お腹とかお腹とかお腹にはお肉は在るけれども!?

南無阿弥陀仏と唱える有利と抱き合いながら肩を震わせた。



「その声は陛下?」
「・・・・・・?」



・・・その素敵ボイスは・・・。



すっかりパニクった頭で私は声のした方を見る。
其処には目をまん丸に開いた爽やか腹黒男。



「四人ともいるのか。」



眉間に皺を寄せたゴッドファーザー。
・・・え?どゆこと?



「「何で此処に!?」」



更にパニクる私と有利。
だって此処は地球の筈で。
確かにコンラッドとかも渡れば来れるけど、その為には大がかりな準備が・・・。



「アキラ!!」
「うぷ。」



おおぅ。
何はともあれ、晶を視界に入れた瞬間抱きついたコンラッド。
それを何とか踏ん張って耐える晶。

ハート乱舞。
頭からお花が飛んでるよ。



「お前ら何で此処に?」
「何時此方にお戻りに?」



話が完全に噛み合ってない。
私達は此処が地球だと思ってる。
でもコンラッド達はあちらだと思っている。
互いに世界を渡った記憶はない。



「時空が歪んでいると云う事か?」
「しか考えられないだろうね。多分この結界の空間だけ一時的に繋げたんだろう。」



そんな事が可能なの?
でも事実そうなっているのだから疑いようもないんだけど。



「でも戦闘員が確保出来たのは嬉しい誤算だね。」
「だな。

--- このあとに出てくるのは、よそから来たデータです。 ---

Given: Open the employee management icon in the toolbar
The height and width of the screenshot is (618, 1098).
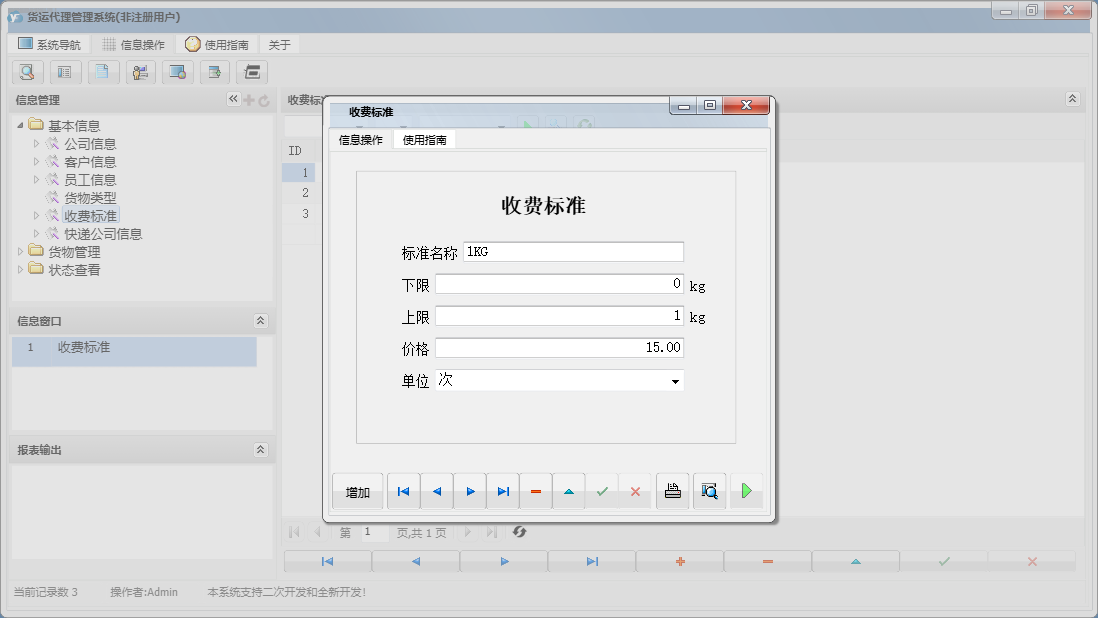Looking at the screenshot, I should [x=139, y=72].
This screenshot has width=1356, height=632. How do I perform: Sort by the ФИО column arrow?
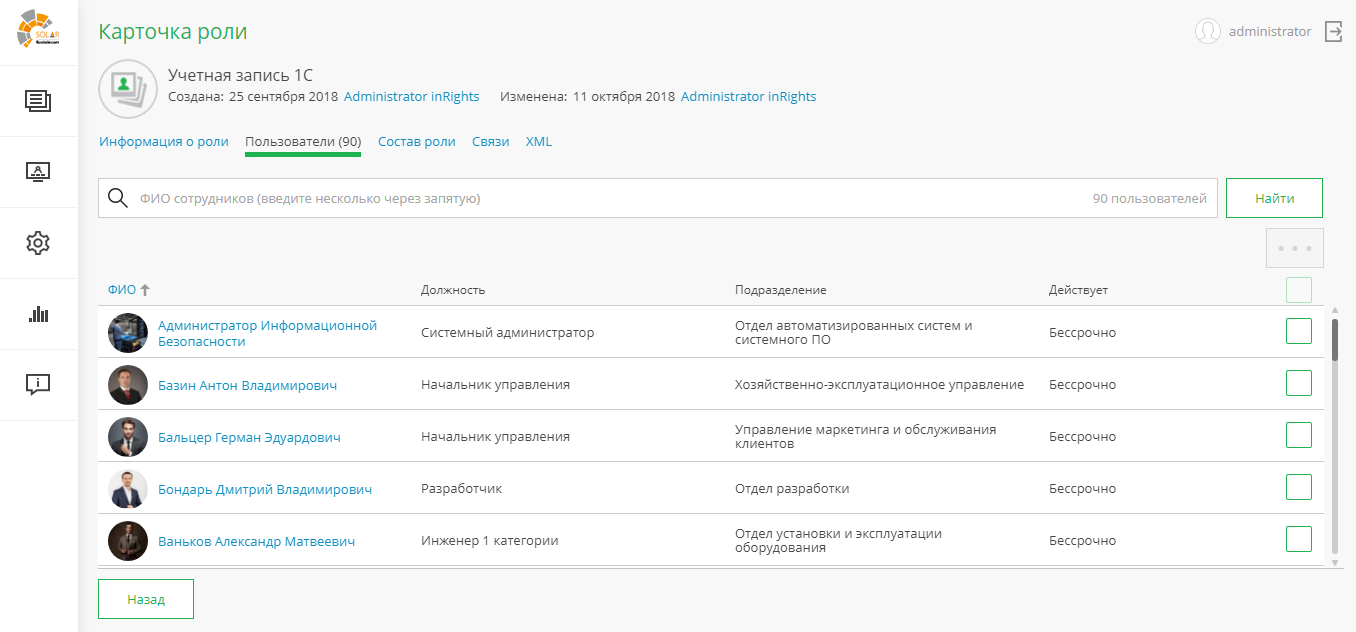pos(145,290)

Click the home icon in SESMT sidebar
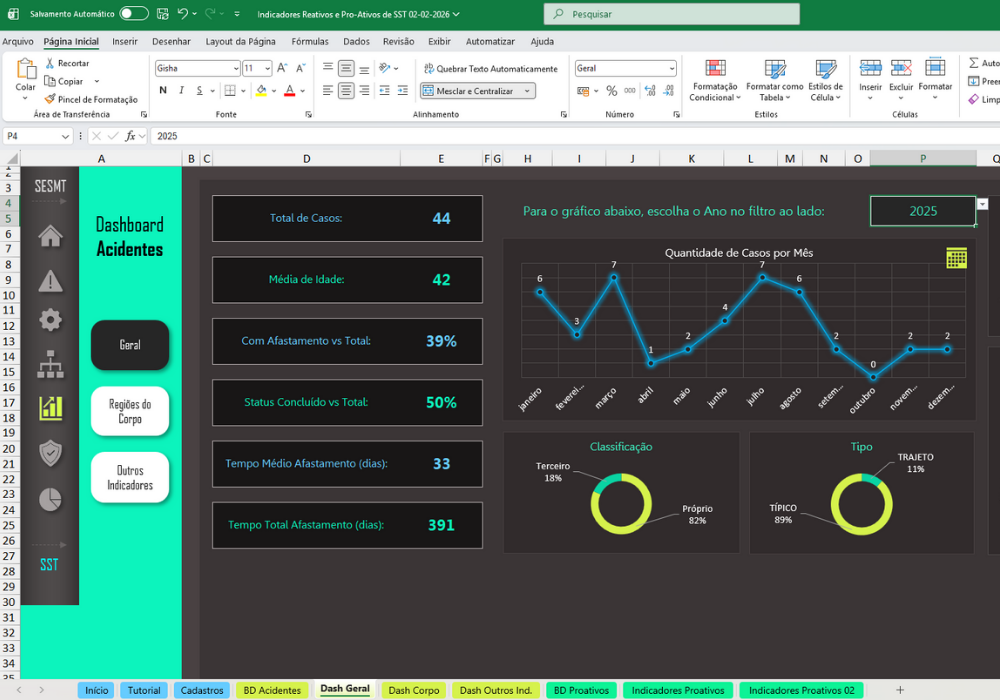(50, 236)
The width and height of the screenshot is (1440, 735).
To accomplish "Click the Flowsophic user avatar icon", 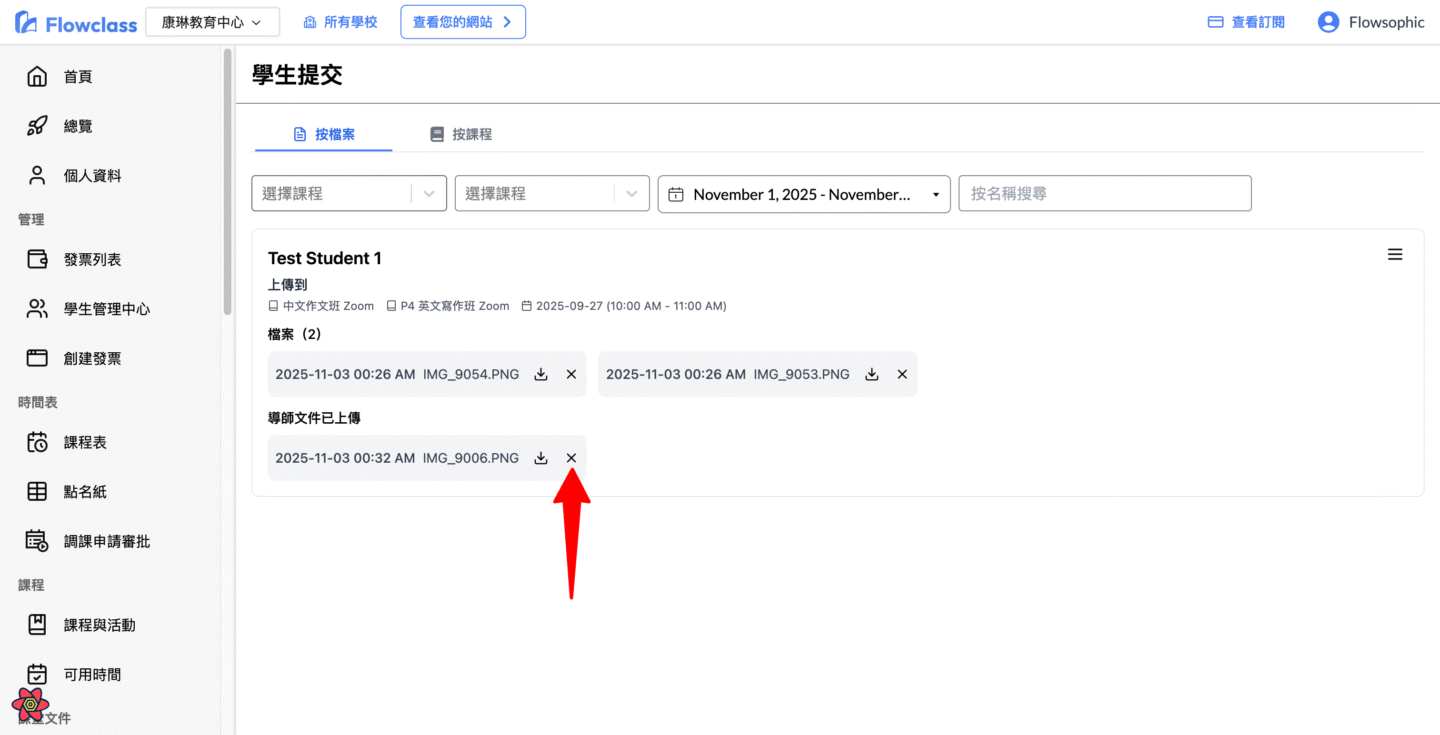I will pos(1328,22).
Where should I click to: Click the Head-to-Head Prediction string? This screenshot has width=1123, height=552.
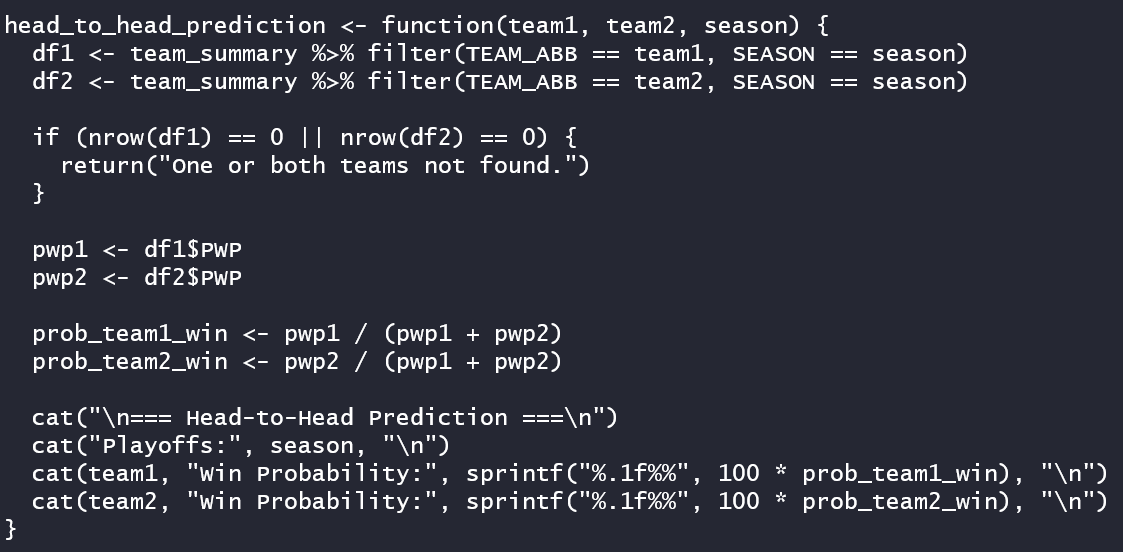point(347,418)
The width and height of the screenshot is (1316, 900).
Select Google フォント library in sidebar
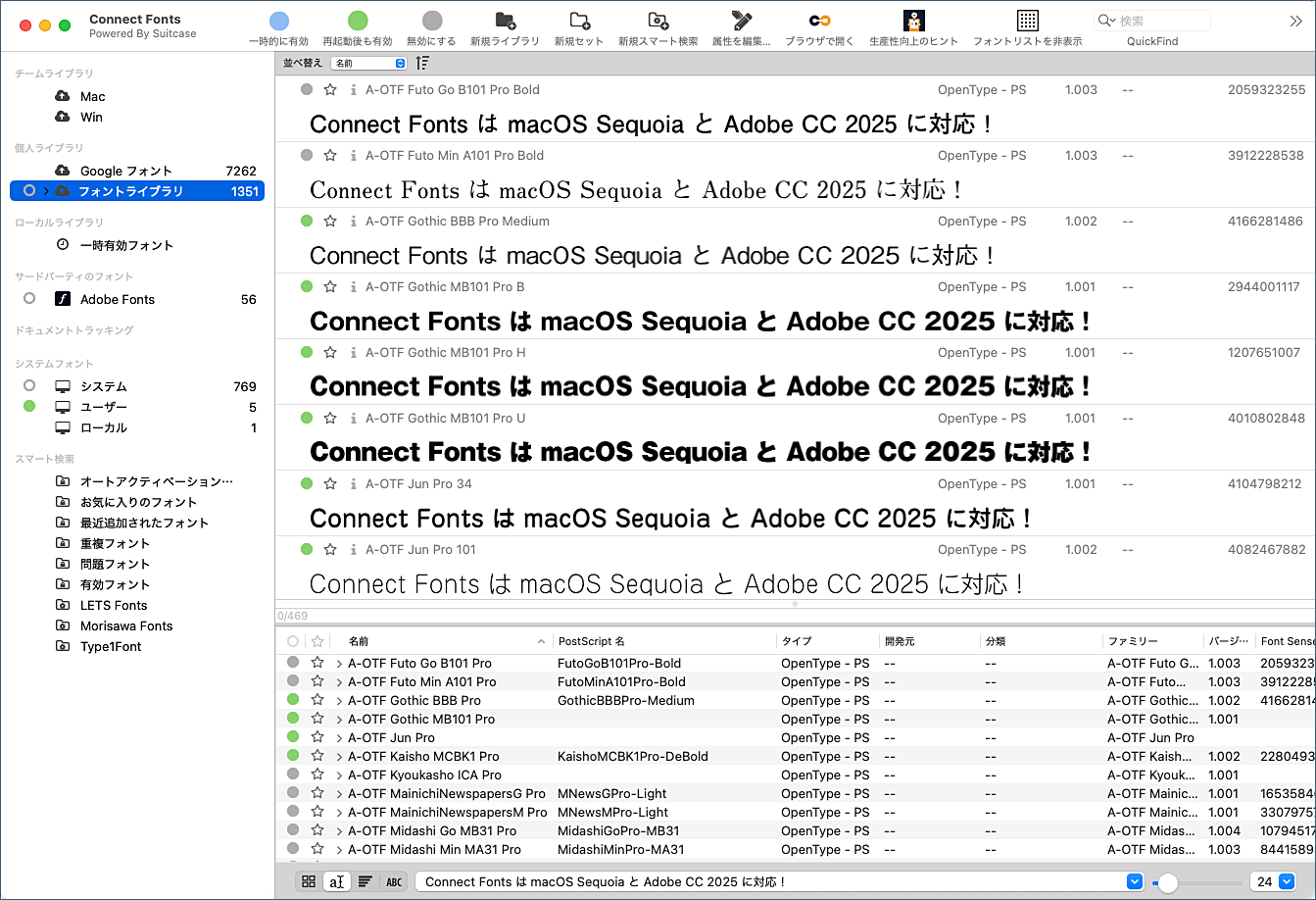click(x=125, y=171)
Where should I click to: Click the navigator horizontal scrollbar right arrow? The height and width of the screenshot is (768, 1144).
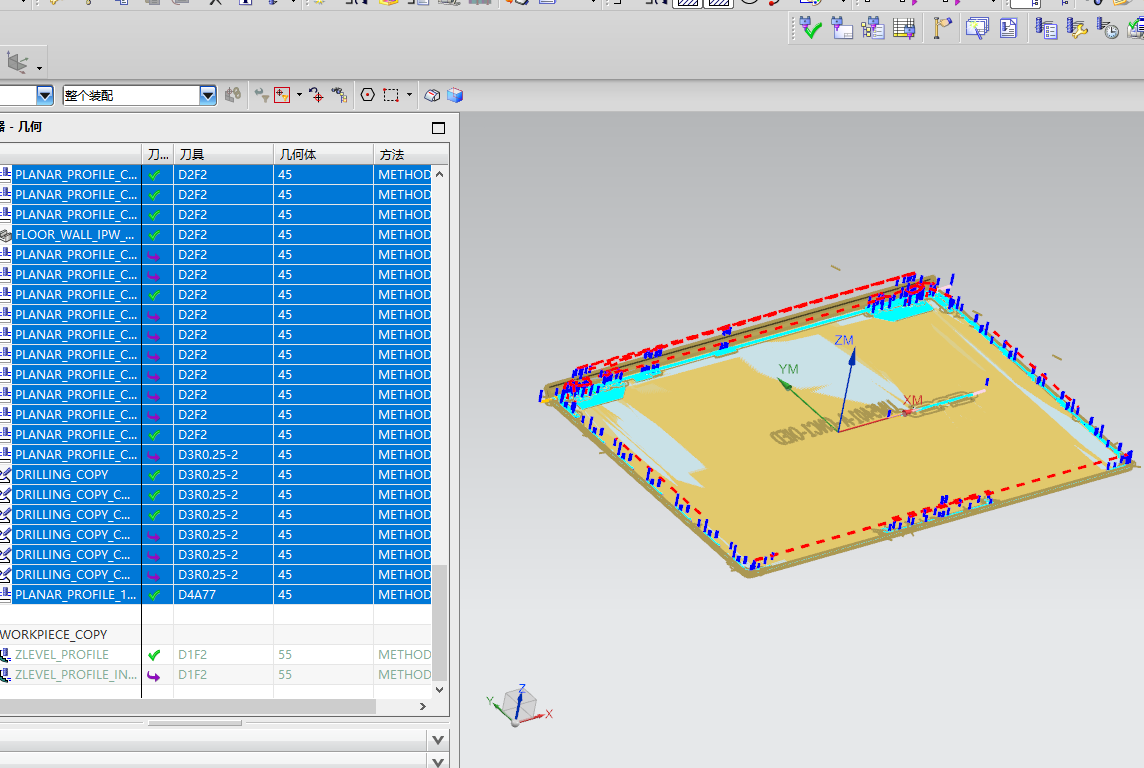click(x=422, y=707)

」



どうやらコンラッドとグウェンダルもあちらの森の中で迷い込んだらしい。
つまり此処はあちらでもなく此方でもないって事?



「所でさ、二人は何時までそうしてるの?」



晶達は何時もの事だとして、と。
二人とは晶とコンラッドの事じゃなくて。



「「へ?」」



私と有利の事。
直ぐ目の前の有利の瞳と目が合った。
そう、やけに近い。
まぁそりゃそうだよね、抱き合ってるんだもん。



「〜〜〜〜っ!!??」
「ご、ごめん!!」



お互い状況を理解した瞬間顔が真っ赤になった。
恐怖の余りの咄嗟の行動だったけど・・・。



「私こそごめん。」



何かそういや意外にしっかりとした胸板の感触とか。
固い腕の筋肉とかの感触がやたら残って・・・。



「「・・・・・・。」」
「いやー、微笑ましいね。」
「からかってやるなよ。」



どうしたらいいか判らない私達に皆妙に笑顔だった。